Verizon Business Acquires Video Service BlueJeans Network

Amid a surge in video-conferencing and virtual collaboration, Verizon Business is scooping up cloud-based video service BlueJeans Network.

Financial terms of the deal were not disclosed.

Sources tellThe Wall Street Journal that Verizon has set aside less than $500 million for the acquisition.

The rapid shift in communication triggered by the COVID-19 crisis made the deal a no-brainer, according to Tami Erwin, CEO of Verizon Business. “Collaboration and communications have become top of the agenda for businesses of all sizes and in all sectors in recent months,” Erwin stated.

Per the deal, BlueJeans’ founders, top managers and lower-level employees are expected to join Verizon. Founded in 2009, BlueJeans now boasts approximately 15,000 business clients.

Putting that figure in perspective, the publicly traded Slack recently said it had about 110,000 paying customers.

Unlike rival platforms, BlueJeans doesn’t offer a free version of its service. Whether that will change under Verizon’s ownership is unknown.

Along with medical face masks and hand sanitizers, demand for video-conferencing services has skyrocketed as a result of the pandemic.

Zoom, for one, has seen daily active users explode from an average of 10 million to 200 million in recent months.

At the end of March, Microsoft said its Teams collaboration platform set a new daily record of 2.7 billion meeting minutes -- obliterating the record of 900 million set just two weeks earlier.

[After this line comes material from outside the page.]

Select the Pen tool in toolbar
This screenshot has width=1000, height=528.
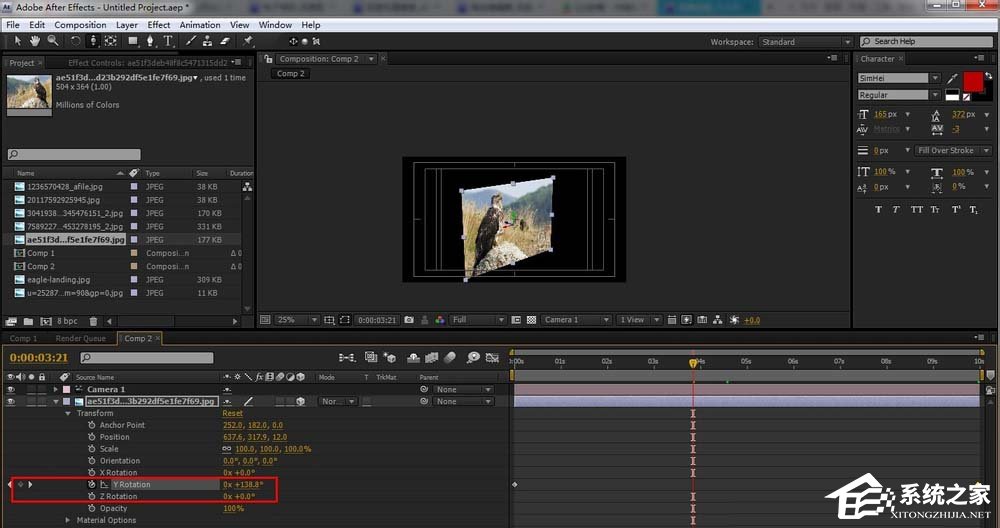tap(150, 41)
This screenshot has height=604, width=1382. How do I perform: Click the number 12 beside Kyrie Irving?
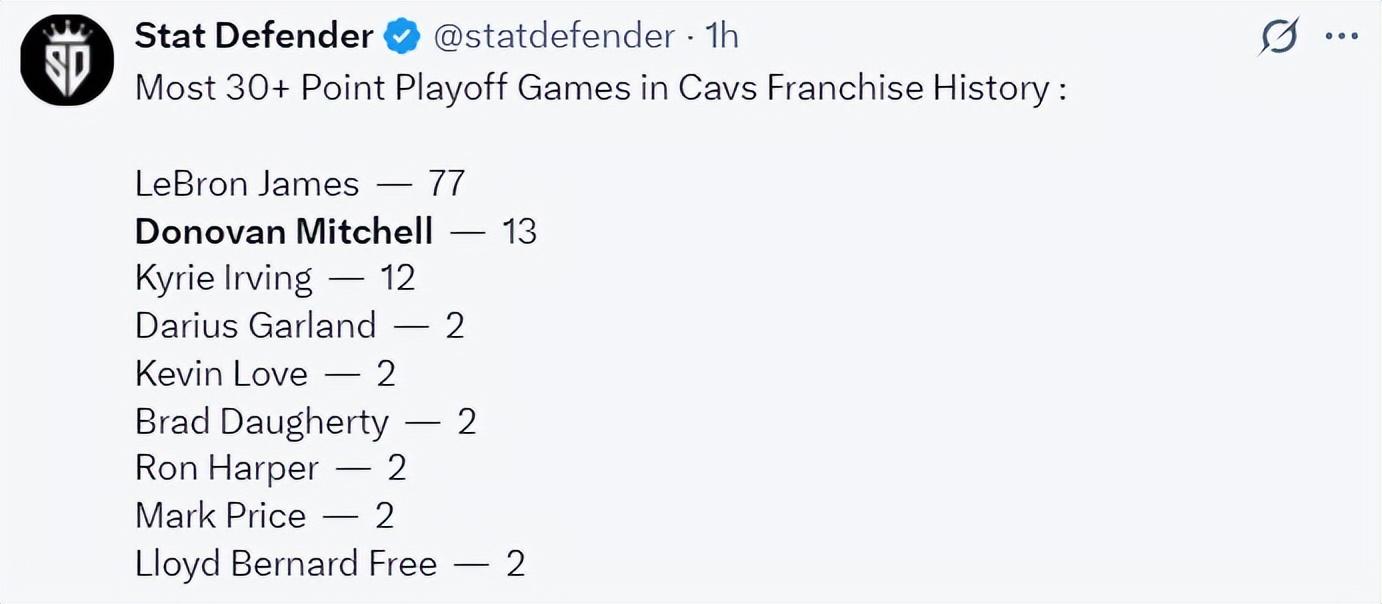(397, 278)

For video-chat and collaboration services, the rapid rise in relevance has also resulted in new threats and challenges.

In light of privacy concerns, for example, some powerful people have been pushing the Federal Trade Commission to scrutinize the industry. Going forward, the field is also likely to become increasingly crowded. For instance, GoDaddy is exploring the possibility of building a video chat feature, or developing an API for other would-be video-chat services.

Competing for potential customers’ attention, service providers are also spending heavily on advertising, recent research shows.